● **WHAT YOU WILL DO**:
A single stretch of the material below is to be transcribed exactly, starting at the line with "This screenshot has height=342, width=547." and ending after the line with "You are a computer-use agent. 742x391 pixels.".

● **MATERIAL FOR THIS TASK**:
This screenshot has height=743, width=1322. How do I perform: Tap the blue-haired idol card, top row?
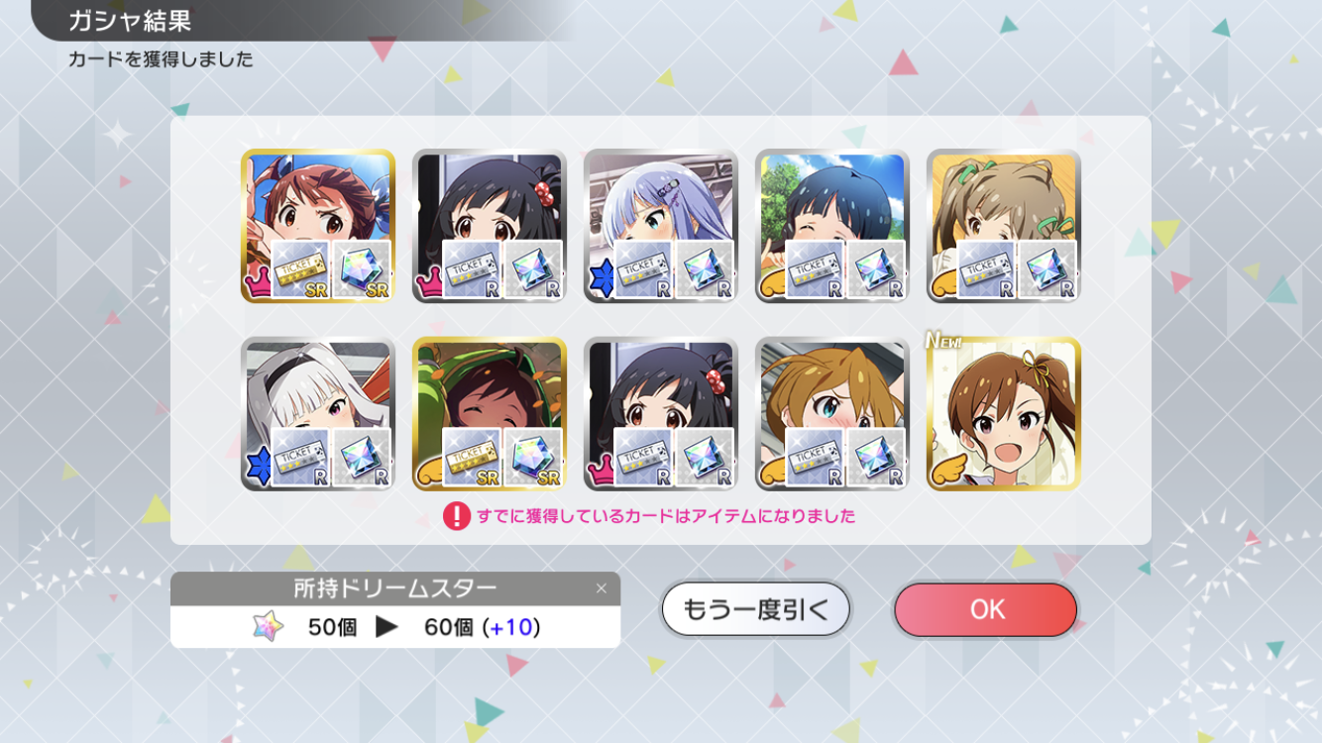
--
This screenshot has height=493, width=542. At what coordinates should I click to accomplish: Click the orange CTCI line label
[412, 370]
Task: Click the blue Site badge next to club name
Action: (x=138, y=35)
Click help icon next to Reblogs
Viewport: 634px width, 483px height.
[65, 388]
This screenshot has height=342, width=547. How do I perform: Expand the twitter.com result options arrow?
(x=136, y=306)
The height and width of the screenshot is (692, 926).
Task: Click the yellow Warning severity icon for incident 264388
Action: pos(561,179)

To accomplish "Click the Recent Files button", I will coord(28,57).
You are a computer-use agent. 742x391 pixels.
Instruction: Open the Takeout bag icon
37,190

● **OUTPUT**:
This screenshot has height=342, width=547. How do I perform: Expand the twitter.com result options arrow?
(x=136, y=306)
The height and width of the screenshot is (692, 926).
Task: Click the yellow Warning severity icon for incident 264388
Action: pos(561,179)

To accomplish "Click the Recent Files button", I will coord(28,57).
You are a computer-use agent. 742x391 pixels.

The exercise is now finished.